Passage:
Stuck on an issue?

Lightrun Answers was designed to reduce the constant googling that comes with debugging 3rd party libraries. It collects links to all the places you might be looking at while hunting down a tough bug.

And, if you’re still stuck at the end, we’re happy to hop on a call to see how we can help out.

Reflected-list and typed List produce slow concatenate for list of equal sized arrays

See original GitHub issue

Hi, I am trying to take advantage of having N numpy arrays of shape=(1, 2) and implement a faster version of np.concatenate using Numba (for this particular case). I have tried this implementation:

import numpy as np
from numba import njit
from numba.typed import List

@njit
def _concat_equal1(arrays, out):
    for i in range(len(arrays)):
        out[i] =  arrays[i][0]

    return out

def concat_equal1(arrays):
    out = np.empty(shape=(len(arrays), 2), dtype=float)
    return _concat_equal1(arrays, out)

The problem is that when arrays is a reflected-list the performance is really slow (especially when compared with numpy’s “optimized” concatenate function:

a = np.random.random(size=(1000, 2))

Exercises to complete:
a. Answer these questions from the Numba concatenate thread:
(i) What shape do the N numpy arrays have?
(ii) What dtype is given to np.empty inside concat_equal1?
(iii) What was Lightrun Answers designed to reduce?
b. List every import line in the code of the Numba concatenate thread.
You can answer everything from the Numba concatenate thread alone, without the data.

Excerpted records:

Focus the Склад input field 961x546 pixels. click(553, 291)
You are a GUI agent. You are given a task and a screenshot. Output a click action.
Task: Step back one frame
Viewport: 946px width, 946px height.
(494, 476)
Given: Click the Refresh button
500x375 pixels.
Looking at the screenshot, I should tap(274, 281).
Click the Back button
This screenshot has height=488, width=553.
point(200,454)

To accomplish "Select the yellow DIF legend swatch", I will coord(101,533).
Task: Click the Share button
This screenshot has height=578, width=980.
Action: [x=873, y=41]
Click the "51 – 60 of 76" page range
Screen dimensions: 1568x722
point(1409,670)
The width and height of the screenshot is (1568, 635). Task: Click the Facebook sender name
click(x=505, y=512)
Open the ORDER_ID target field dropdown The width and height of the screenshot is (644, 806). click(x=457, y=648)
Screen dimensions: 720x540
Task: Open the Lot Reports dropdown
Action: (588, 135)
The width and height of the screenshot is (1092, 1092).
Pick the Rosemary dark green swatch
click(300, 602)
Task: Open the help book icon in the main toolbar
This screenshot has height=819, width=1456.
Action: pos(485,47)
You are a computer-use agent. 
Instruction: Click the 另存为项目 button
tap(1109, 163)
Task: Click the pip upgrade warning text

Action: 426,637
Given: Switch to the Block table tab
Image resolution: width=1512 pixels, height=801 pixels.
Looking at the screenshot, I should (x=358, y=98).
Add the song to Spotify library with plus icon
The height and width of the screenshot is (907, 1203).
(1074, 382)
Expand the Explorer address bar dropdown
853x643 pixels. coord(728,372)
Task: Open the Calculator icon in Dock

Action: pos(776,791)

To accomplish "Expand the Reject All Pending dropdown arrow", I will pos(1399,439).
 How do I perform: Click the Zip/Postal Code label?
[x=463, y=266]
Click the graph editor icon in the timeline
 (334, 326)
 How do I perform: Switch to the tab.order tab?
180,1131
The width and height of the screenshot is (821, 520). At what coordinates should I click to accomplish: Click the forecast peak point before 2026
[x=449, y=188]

Responses:
a.
(i) shape=(1, 2)
(ii) float
(iii) The constant googling that comes with debugging 3rd party libraries.

b.
import numpy as np
from numba import njit
from numba.typed import List